▶ [EXTRAIT CHOISI]:
-----

« Nous ne sommes pas tous des Teddy Riner ou des Zinedine Zidane mais on peut accéder à ses rêves » : Yann Rayepin, le livre de sa vie (INTERVIEW)

08 juin, 2024 / Thibaud Vézirian

Le petit garçon qui rêvait d’être un champion a écrit le livre de sa vie. À 37 ans, Yann Rayepin est en pleine promotion de son premier livre, qui raconte son parcours. Celui d’un ex-champion de gymnastique. Il s’est confié à Entrevue.

Détenteur de 14 titres nationaux, individuels et par équipe, Yann Rayepin vit désormais près de Genève (Suisse), du côté français. D’abord chargé d’affaires pour de grosses entreprises, puis ingénieur d’affaires, il s’est ensuite consacré entièrement à son projet de livre. Afin de livrer sa vérité sur son parcours et aider les nouvelles générations de sportifs.

Thibaud Vézirian. Bonjour Yann, vous avez eu l’envie d’écrire ce livre, « Déraciné », qui raconte l’histoire vraie d’un petit garçon qui voulait devenir un champion. Comme beaucoup d’ailleurs. Qu’est-ce qui vous a poussé à le faire ?

-----

▶ [DONNÉES FOURNIES]:
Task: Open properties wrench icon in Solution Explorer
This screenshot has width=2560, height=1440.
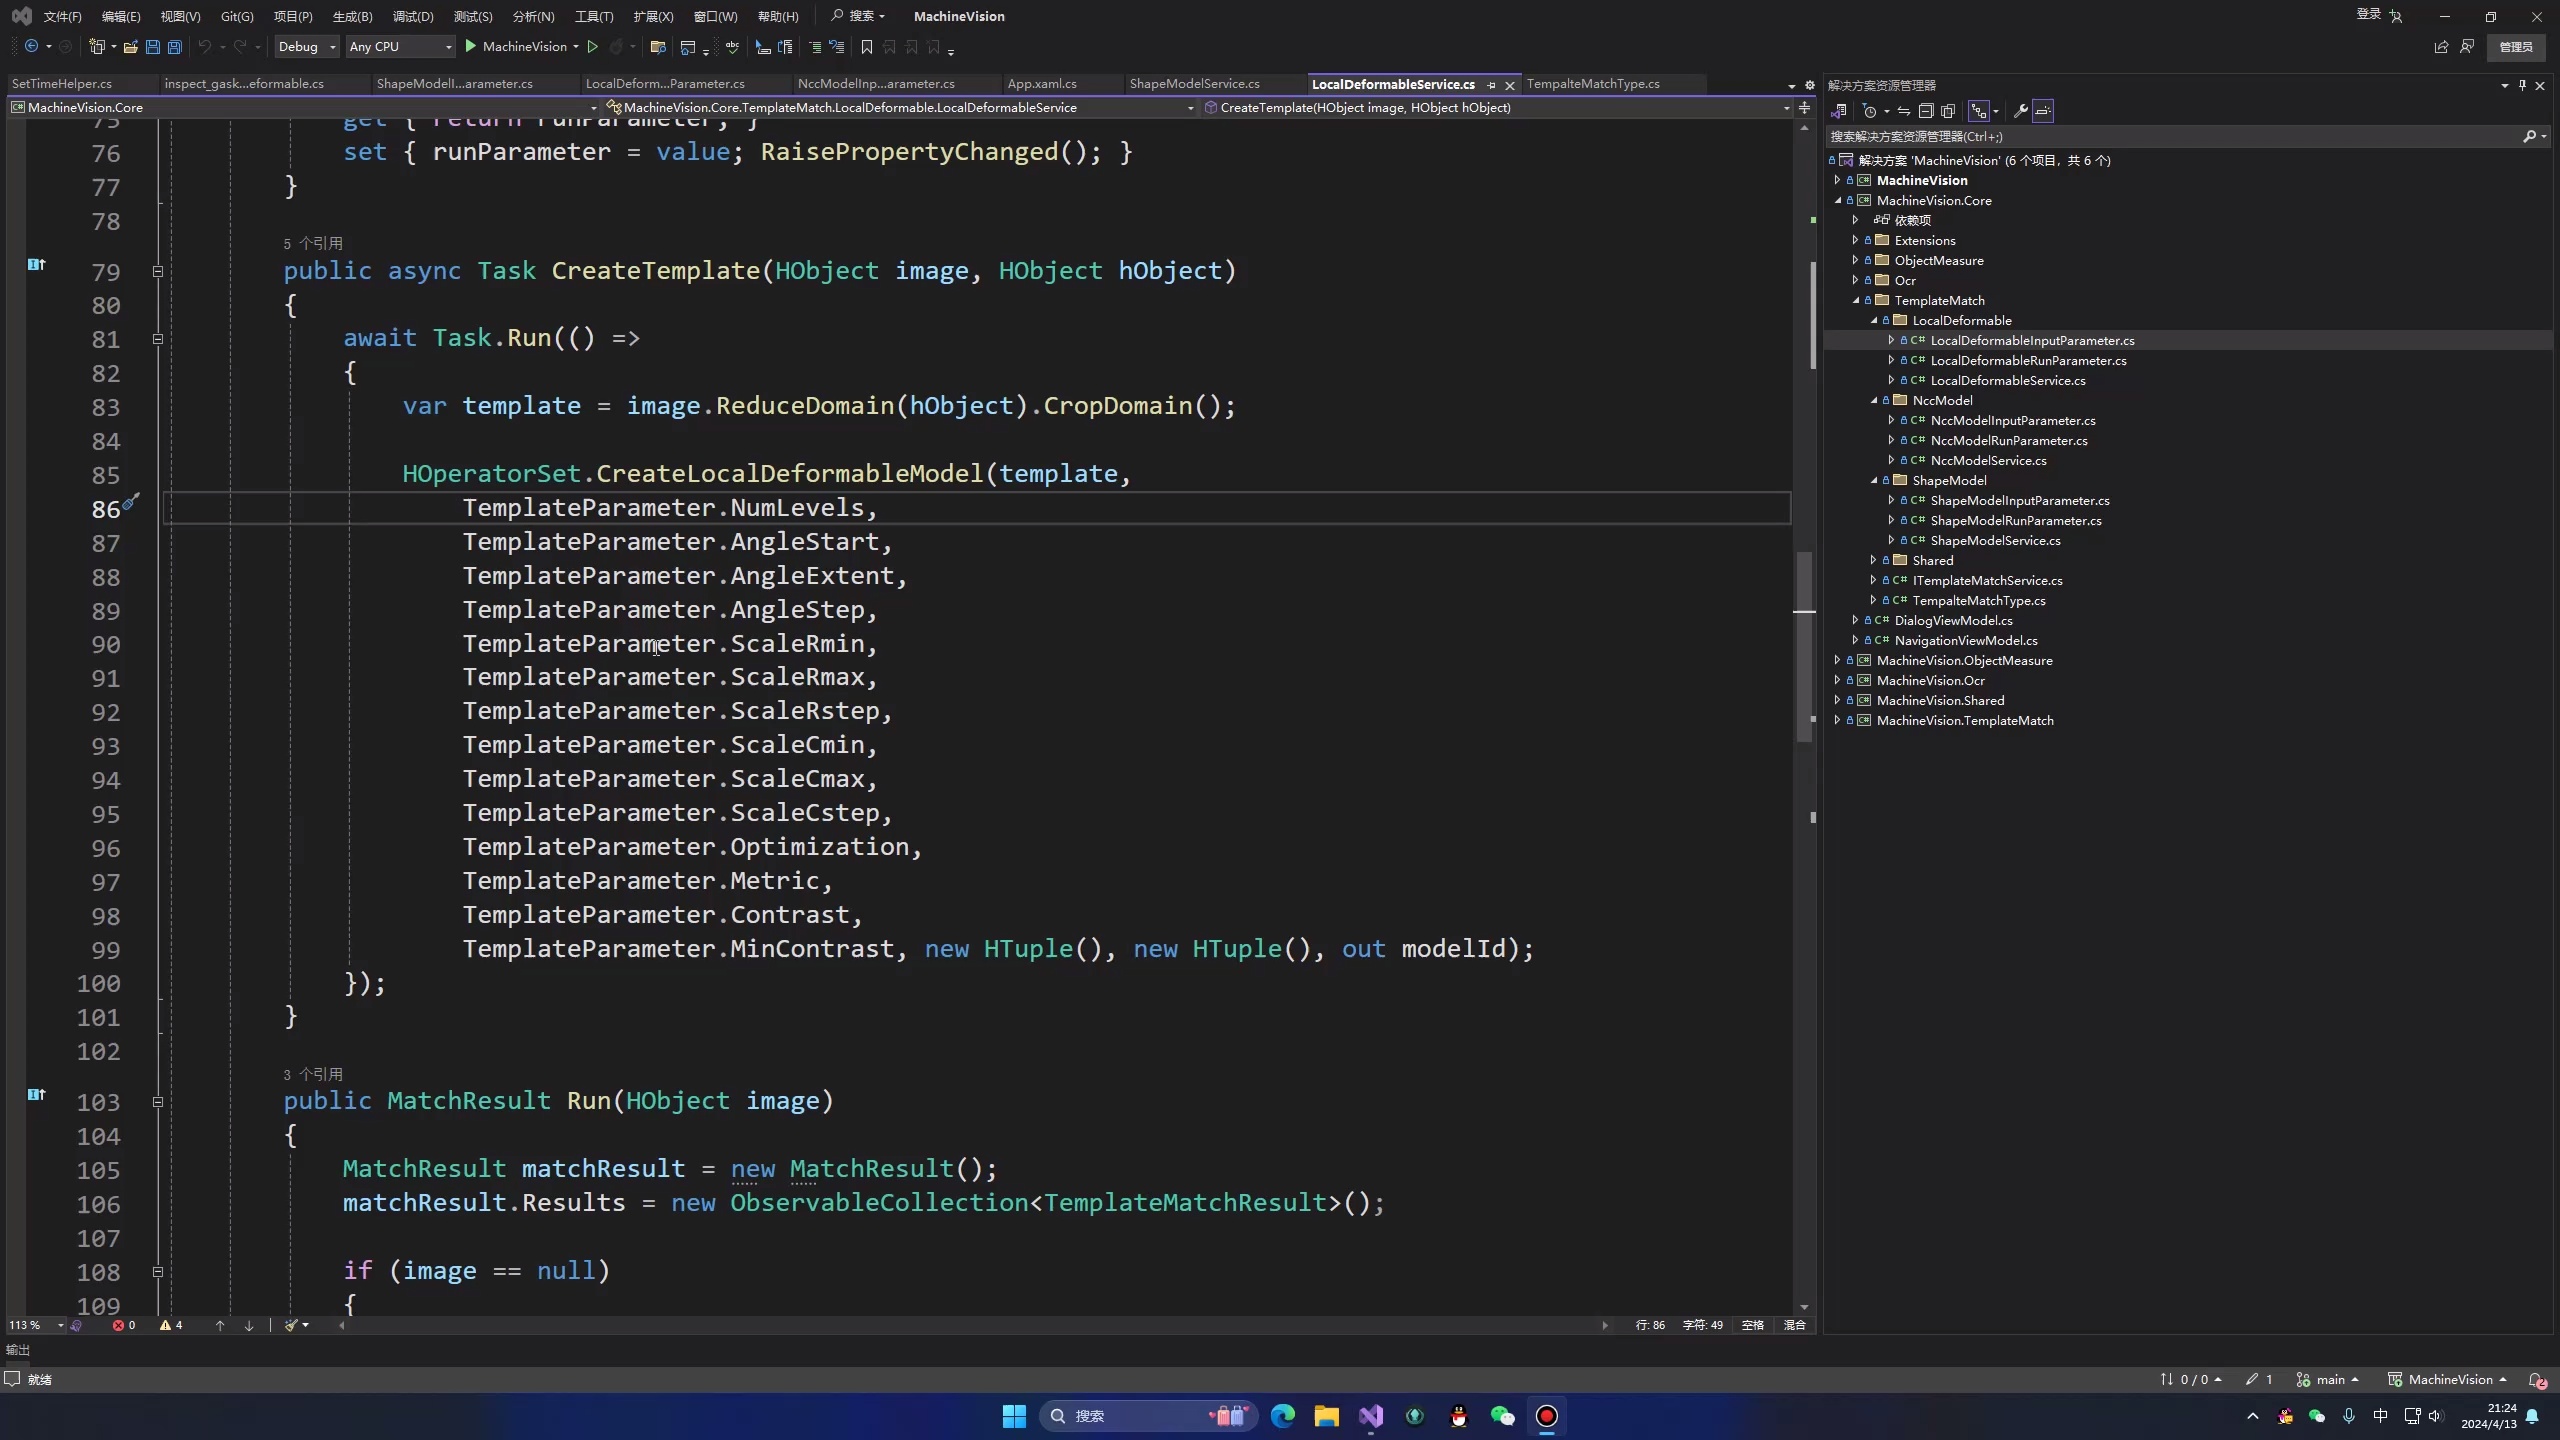Action: coord(2020,111)
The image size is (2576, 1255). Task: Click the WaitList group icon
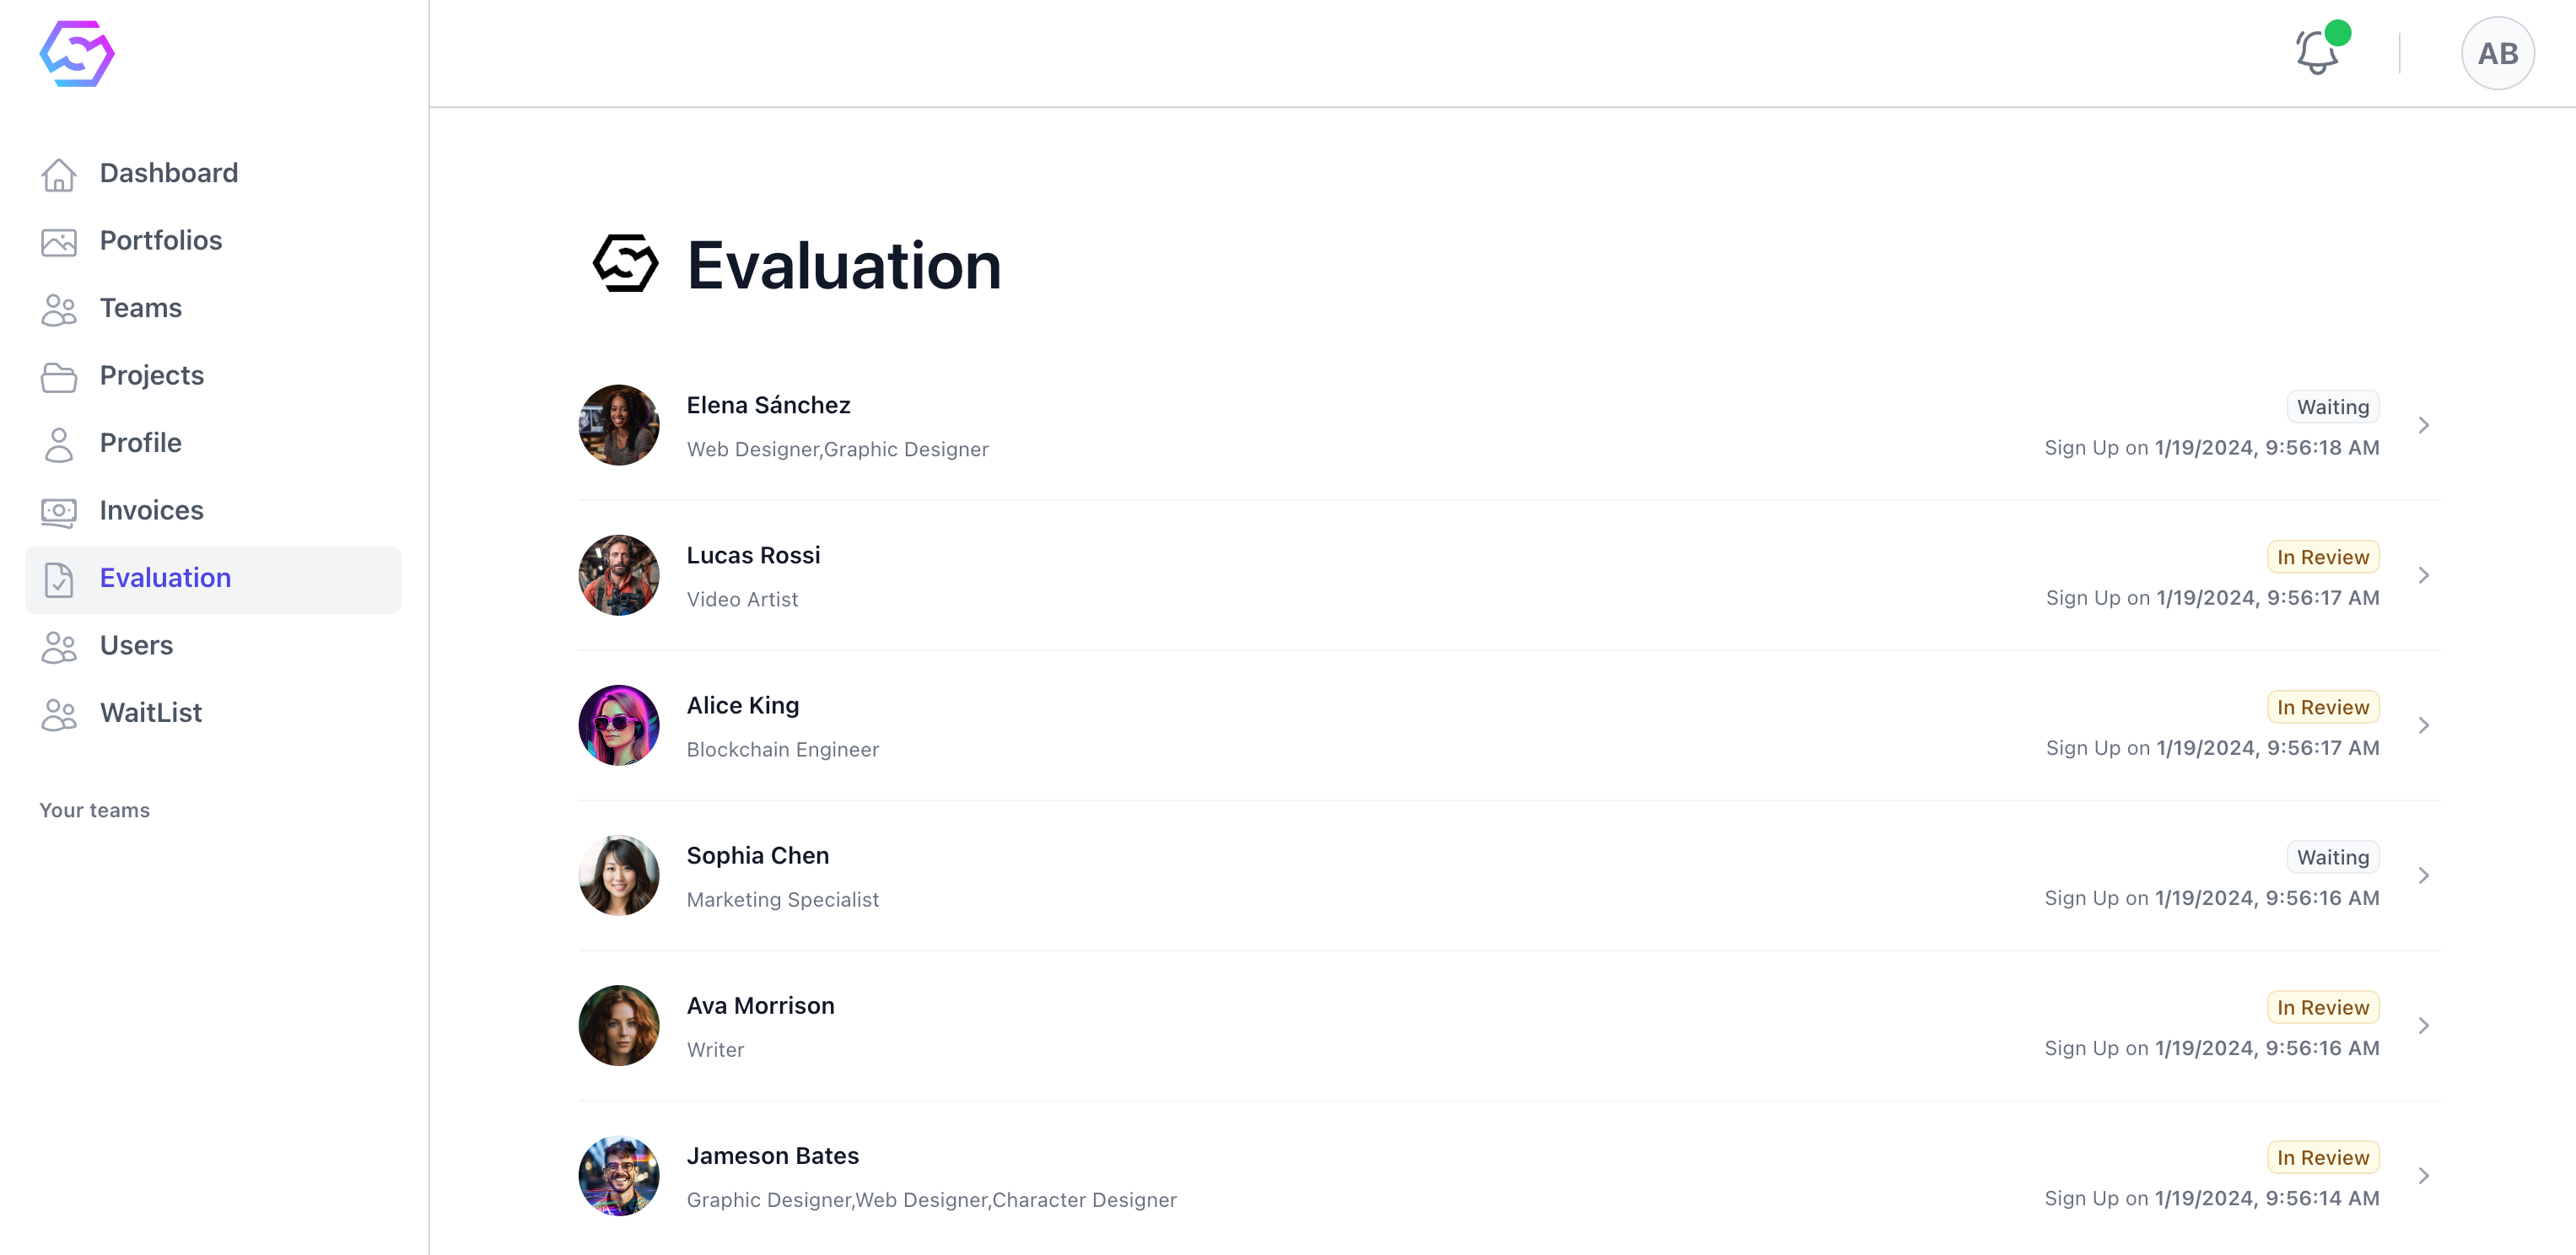pos(59,714)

-----

▶ [EXERCICES]:
1. Citez l'entretien avec Yann Rayepin de « Détenteur de 14 » jusqu'à « générations de sportifs. ».
2. Rédigez la suite de l'entretien avec Yann Rayepin, en reprenant juste après sa dernière phrase.

▶ [RÉPONSES RÉDIGÉES]:
1.
Détenteur de 14 titres nationaux, individuels et par équipe, Yann Rayepin vit désormais près de Genève (Suisse), du côté français. D’abord chargé d’affaires pour de grosses entreprises, puis ingénieur d’affaires, il s’est ensuite consacré entièrement à son projet de livre. Afin de livrer sa vérité sur son parcours et aider les nouvelles générations de sportifs.

2.
Yann Rayepin. Je suis parti très tôt de l’île de la Réunion, vers 9 ou 10 ans. Sans mes parents. Je suis d’abord arrivé en internat pour 3 ans à Avignon, ça a été un choc. Mes parents sont restés vivre à 10 000 kilomètres, à Saint-André, je suis donc devenu autonome et indépendant très tôt. Si j’ai eu une belle carrière de gymnaste, je souhaitais en raconter les péripéties, les difficultés. Et surtout parler de l’impréparation à l’après-carrière de sportif de haut niveau. Il n’y avait pas d’accompagnement pour ça. J’ai donc eu cette envie de transmettre quelque chose. À mes enfants, de 5 et 9 ans, à mes parents aussi, car à l’époque, on ne se disait pas grand chose de ce qui se passait au quotidien.

Thibaud Vézirian. Il n’y avait ni téléphone, ni visio, ni tablette. Un tout petit peu Internet dans cette fin des années 90 que vous décrivez dans votre livre. Vous vous sentiez seul ?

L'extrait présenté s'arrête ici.